* Exercise prompt
Pick out every line of the material below that contains the string "label", and copy each of those lines.

* Material supplied
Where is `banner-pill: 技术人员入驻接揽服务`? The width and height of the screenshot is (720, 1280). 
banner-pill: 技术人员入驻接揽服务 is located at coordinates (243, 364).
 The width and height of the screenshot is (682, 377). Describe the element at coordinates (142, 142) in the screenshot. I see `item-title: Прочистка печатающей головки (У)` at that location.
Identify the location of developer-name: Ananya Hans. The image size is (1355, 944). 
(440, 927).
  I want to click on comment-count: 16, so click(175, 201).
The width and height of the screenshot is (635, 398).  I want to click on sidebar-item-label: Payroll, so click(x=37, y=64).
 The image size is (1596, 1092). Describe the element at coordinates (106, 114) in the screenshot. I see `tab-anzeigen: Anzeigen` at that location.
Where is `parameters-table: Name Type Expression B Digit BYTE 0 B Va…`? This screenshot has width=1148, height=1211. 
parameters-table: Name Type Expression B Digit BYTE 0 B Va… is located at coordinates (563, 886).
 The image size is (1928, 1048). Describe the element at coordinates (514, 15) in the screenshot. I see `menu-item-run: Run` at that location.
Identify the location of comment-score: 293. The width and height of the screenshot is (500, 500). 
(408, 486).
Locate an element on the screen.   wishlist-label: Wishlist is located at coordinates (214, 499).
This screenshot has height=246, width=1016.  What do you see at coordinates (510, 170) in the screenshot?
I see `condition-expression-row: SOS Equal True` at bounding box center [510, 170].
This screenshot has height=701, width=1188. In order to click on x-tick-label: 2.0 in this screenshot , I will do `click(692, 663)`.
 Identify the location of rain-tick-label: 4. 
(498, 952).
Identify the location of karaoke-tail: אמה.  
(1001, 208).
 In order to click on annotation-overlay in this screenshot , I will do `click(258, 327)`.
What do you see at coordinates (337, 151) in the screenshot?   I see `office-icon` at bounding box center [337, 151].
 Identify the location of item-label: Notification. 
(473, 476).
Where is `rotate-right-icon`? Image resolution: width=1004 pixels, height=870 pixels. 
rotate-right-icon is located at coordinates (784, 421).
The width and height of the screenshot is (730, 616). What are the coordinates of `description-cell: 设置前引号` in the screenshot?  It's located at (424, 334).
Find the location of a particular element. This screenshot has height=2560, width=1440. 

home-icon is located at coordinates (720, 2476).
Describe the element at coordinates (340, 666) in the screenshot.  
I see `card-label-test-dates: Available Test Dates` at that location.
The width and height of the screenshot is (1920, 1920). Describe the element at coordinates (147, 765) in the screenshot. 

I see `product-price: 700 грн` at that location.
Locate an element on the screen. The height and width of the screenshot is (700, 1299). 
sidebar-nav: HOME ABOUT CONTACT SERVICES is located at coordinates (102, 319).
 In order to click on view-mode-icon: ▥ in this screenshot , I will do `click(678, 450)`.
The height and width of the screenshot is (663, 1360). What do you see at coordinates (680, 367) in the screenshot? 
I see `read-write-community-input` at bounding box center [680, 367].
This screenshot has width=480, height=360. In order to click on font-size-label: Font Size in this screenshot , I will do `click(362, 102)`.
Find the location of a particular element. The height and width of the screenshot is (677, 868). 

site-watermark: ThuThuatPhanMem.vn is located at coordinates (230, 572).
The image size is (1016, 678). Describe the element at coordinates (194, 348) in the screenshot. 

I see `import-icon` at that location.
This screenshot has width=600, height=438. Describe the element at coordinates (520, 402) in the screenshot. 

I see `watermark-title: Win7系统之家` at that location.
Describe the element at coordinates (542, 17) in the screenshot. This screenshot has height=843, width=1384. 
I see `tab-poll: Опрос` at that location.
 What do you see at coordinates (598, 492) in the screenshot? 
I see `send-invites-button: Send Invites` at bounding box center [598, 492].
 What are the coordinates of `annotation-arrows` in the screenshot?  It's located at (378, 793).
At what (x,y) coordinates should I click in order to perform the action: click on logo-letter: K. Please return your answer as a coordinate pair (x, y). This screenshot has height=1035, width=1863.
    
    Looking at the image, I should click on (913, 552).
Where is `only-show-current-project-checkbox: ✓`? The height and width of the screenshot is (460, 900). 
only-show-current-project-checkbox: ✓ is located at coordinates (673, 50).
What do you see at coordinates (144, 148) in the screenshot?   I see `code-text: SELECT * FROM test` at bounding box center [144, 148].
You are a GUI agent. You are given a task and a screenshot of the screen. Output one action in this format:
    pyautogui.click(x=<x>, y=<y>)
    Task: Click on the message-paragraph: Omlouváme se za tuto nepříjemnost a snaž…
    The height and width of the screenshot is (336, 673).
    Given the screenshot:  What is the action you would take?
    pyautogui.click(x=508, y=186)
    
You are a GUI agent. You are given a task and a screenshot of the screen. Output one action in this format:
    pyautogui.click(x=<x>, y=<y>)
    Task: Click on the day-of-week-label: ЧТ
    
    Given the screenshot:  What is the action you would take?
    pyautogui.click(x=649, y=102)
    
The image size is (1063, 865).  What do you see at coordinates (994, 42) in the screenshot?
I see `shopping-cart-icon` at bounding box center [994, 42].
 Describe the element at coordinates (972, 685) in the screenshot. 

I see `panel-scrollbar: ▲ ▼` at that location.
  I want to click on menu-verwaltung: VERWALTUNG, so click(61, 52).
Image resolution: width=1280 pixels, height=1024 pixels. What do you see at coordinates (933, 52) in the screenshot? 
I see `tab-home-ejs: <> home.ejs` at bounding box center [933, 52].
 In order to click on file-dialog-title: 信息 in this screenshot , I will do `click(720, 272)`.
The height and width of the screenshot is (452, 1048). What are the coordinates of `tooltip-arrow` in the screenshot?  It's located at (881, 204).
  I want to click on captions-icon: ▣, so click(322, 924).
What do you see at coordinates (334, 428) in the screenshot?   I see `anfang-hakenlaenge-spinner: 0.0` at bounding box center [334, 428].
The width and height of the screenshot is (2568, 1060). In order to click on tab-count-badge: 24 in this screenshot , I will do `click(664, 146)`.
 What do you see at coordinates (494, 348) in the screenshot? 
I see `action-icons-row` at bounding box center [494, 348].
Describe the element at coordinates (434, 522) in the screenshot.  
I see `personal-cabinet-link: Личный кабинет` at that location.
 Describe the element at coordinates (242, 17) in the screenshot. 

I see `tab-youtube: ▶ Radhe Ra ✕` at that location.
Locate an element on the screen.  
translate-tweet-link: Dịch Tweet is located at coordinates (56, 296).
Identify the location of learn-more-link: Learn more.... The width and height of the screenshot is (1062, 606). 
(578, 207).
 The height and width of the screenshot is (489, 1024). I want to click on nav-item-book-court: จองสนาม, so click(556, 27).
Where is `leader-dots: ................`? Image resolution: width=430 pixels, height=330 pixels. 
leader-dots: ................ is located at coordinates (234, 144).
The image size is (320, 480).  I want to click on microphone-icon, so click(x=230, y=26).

* Task solution
The width and height of the screenshot is (635, 398).  I want to click on sidebar-item-label: Payroll, so click(x=37, y=64).
Locate an element on the screen.   wishlist-label: Wishlist is located at coordinates (214, 499).
This screenshot has height=701, width=1188. In order to click on x-tick-label: 2.0 in this screenshot , I will do `click(692, 663)`.
 Identify the location of rain-tick-label: 4. 
 Identify the location of item-label: Notification. 
I see `card-label-test-dates: Available Test Dates` at that location.
This screenshot has width=480, height=360. In order to click on font-size-label: Font Size in this screenshot , I will do `click(362, 102)`.
    Task: Click on the day-of-week-label: ЧТ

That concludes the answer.